My background is typical blue collar working class American. My dad worked on the railways. My mom was a nurses aid. From my mother and grandmother, I learnt that you can do anything you set your mind on. They were very positive thinkers.

Was life a struggle?
Well, we didn’t have much money. So in high school, I worked after school, and on weekends in what they called then a “dairy shop”, handing out ice creams. Then I had a job in a bottling and canning factory. But working like that was normal in our neighbourhood. Nobody felt bad about it. I was also on the track and field team, and we skied in the Denver City parks.

What about college?
Well, I went to my state university. The professors were fantastic. I studied social sciences. And I also worked all through university in the men’s clothing section of a big store. Then I started work as a teacher.

Where was your first post?
It was a school in a very poor industrial area of Chicago. I was given a junior school class of 12 to 14-year-olds, African American and Puerto Rican children. These were kids who had been in foster-care or orphanages. Drugs were not so much in those days. But they came from poor and broken families.

That was in 1967, a tumultuous time in the US?
Yes, we had the riots after the killing of Martin Luther King. There was a curfew. I remember the flames. They were real tough times of tension. Yet those kids were great. My job was to keep them in school. They didn’t want to be there. I can’t look you in the eye and say we had big successes. But at least they all went on to high school.

Maybe you wanted something quieter after that!

■ EXERCISE OBJECTIVE: Return the stretch of the interview from "My background is" through "as a teacher.", copied word for word. The listing that comes next is separate material, unconnected to the interview.

■ RECORDED INFORMATION:

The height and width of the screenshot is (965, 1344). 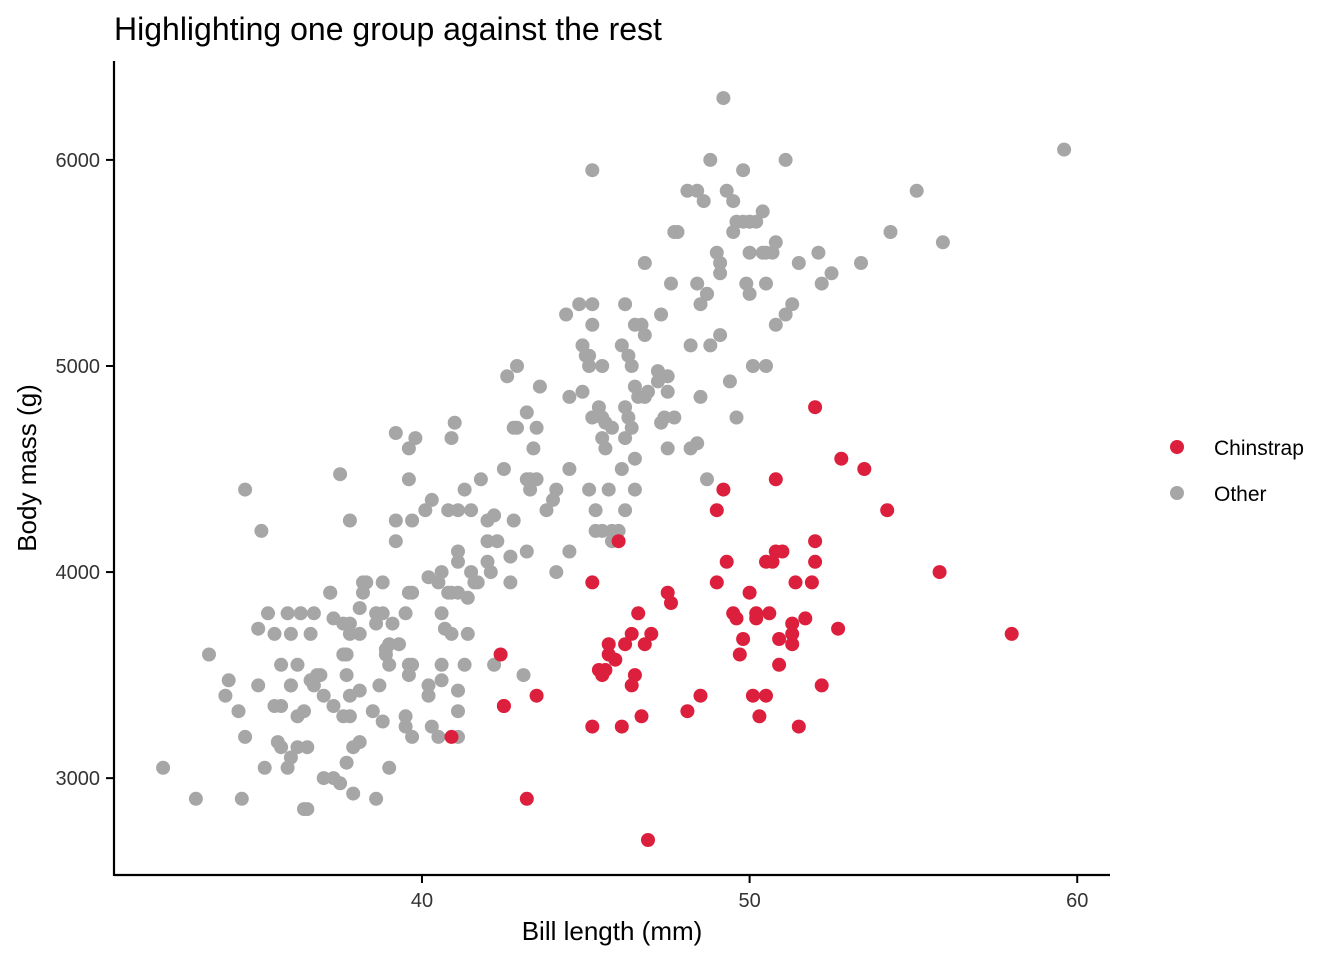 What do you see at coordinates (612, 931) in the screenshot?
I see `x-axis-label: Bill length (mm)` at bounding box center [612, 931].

■ EXERCISE SOLUTION:
My background is typical blue collar working class American. My dad worked on the railways. My mom was a nurses aid. From my mother and grandmother, I learnt that you can do anything you set your mind on. They were very positive thinkers.

Was life a struggle?
Well, we didn’t have much money. So in high school, I worked after school, and on weekends in what they called then a “dairy shop”, handing out ice creams. Then I had a job in a bottling and canning factory. But working like that was normal in our neighbourhood. Nobody felt bad about it. I was also on the track and field team, and we skied in the Denver City parks.

What about college?
Well, I went to my state university. The professors were fantastic. I studied social sciences. And I also worked all through university in the men’s clothing section of a big store. Then I started work as a teacher.